**WORK INSTRUCTIONS:** Print every line from the start of the records down to and including the line containing "Action: pos(1475,113)", reproducing each one without any change.

+===+

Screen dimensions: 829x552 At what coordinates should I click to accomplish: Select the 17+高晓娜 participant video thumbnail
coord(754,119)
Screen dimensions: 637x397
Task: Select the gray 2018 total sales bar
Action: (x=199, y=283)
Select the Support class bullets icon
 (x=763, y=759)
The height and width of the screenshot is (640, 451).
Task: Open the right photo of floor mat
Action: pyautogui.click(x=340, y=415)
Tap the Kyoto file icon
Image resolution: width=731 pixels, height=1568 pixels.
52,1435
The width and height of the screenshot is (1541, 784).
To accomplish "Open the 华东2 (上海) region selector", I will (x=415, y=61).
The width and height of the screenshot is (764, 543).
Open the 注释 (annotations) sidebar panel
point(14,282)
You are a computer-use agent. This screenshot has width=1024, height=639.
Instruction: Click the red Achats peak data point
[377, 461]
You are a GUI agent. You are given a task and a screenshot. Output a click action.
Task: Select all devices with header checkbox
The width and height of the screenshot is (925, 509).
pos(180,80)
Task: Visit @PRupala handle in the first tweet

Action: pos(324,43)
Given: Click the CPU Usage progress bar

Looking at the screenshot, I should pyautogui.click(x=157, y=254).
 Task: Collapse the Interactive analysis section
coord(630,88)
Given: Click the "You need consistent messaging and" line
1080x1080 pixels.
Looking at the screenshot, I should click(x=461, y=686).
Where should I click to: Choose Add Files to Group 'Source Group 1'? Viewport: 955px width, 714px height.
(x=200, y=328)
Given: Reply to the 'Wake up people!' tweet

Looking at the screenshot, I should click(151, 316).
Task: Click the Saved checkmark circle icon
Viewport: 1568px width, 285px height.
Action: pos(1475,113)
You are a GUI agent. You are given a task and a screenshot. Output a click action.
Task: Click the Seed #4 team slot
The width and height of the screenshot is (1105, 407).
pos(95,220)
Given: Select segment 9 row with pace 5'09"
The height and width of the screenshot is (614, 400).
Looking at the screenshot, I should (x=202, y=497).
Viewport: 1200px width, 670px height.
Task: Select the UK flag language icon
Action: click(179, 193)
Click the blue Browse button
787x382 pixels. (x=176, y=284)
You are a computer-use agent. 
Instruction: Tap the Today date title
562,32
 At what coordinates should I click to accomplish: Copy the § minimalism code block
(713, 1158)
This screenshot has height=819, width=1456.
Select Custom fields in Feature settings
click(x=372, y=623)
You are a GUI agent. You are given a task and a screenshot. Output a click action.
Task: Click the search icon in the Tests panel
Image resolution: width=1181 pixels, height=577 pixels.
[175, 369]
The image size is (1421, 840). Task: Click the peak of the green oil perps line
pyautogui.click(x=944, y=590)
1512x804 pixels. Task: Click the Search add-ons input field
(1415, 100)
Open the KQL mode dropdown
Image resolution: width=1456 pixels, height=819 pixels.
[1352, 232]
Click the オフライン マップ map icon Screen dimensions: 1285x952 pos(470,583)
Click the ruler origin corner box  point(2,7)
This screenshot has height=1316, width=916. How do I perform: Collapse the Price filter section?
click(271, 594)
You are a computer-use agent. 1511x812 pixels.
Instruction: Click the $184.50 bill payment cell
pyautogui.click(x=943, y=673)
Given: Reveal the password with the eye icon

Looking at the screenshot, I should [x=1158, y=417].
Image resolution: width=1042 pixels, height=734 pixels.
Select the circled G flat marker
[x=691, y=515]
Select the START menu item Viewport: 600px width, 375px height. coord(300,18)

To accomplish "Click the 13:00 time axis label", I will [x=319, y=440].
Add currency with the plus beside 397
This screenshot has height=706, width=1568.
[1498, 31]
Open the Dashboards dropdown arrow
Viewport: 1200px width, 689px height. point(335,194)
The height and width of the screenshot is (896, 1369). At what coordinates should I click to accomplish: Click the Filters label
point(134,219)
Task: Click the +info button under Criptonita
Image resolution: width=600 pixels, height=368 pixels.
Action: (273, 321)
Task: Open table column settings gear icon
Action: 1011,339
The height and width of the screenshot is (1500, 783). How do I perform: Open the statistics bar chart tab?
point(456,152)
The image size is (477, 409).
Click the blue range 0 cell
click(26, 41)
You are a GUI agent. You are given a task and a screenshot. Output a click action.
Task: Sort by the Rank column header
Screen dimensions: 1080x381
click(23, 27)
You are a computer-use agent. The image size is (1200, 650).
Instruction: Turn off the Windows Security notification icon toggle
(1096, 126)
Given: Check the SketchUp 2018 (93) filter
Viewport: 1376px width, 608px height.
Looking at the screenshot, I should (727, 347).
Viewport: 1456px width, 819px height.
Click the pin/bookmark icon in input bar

+===+

**REPLY:**
Screen dimensions: 829x552 At what coordinates should I click to accomplish: Select the 17+高晓娜 participant video thumbnail
coord(754,119)
Screen dimensions: 637x397
Task: Select the gray 2018 total sales bar
Action: (x=199, y=283)
Select the Support class bullets icon
 (x=763, y=759)
The height and width of the screenshot is (640, 451).
Task: Open the right photo of floor mat
Action: pyautogui.click(x=340, y=415)
Tap the Kyoto file icon
Image resolution: width=731 pixels, height=1568 pixels.
52,1435
The width and height of the screenshot is (1541, 784).
To accomplish "Open the 华东2 (上海) region selector", I will (x=415, y=61).
The width and height of the screenshot is (764, 543).
Open the 注释 (annotations) sidebar panel
point(14,282)
You are a computer-use agent. This screenshot has width=1024, height=639.
Instruction: Click the red Achats peak data point
[377, 461]
You are a GUI agent. You are given a task and a screenshot. Output a click action.
Task: Select all devices with header checkbox
The width and height of the screenshot is (925, 509).
pos(180,80)
Task: Visit @PRupala handle in the first tweet

Action: pos(324,43)
Given: Click the CPU Usage progress bar

Looking at the screenshot, I should pyautogui.click(x=157, y=254).
 Task: Collapse the Interactive analysis section
coord(630,88)
Given: Click the "You need consistent messaging and" line
1080x1080 pixels.
Looking at the screenshot, I should click(x=461, y=686).
Where should I click to: Choose Add Files to Group 'Source Group 1'? Viewport: 955px width, 714px height.
(x=200, y=328)
Given: Reply to the 'Wake up people!' tweet

Looking at the screenshot, I should click(151, 316).
Task: Click the Saved checkmark circle icon
Viewport: 1568px width, 285px height.
Action: pos(1475,113)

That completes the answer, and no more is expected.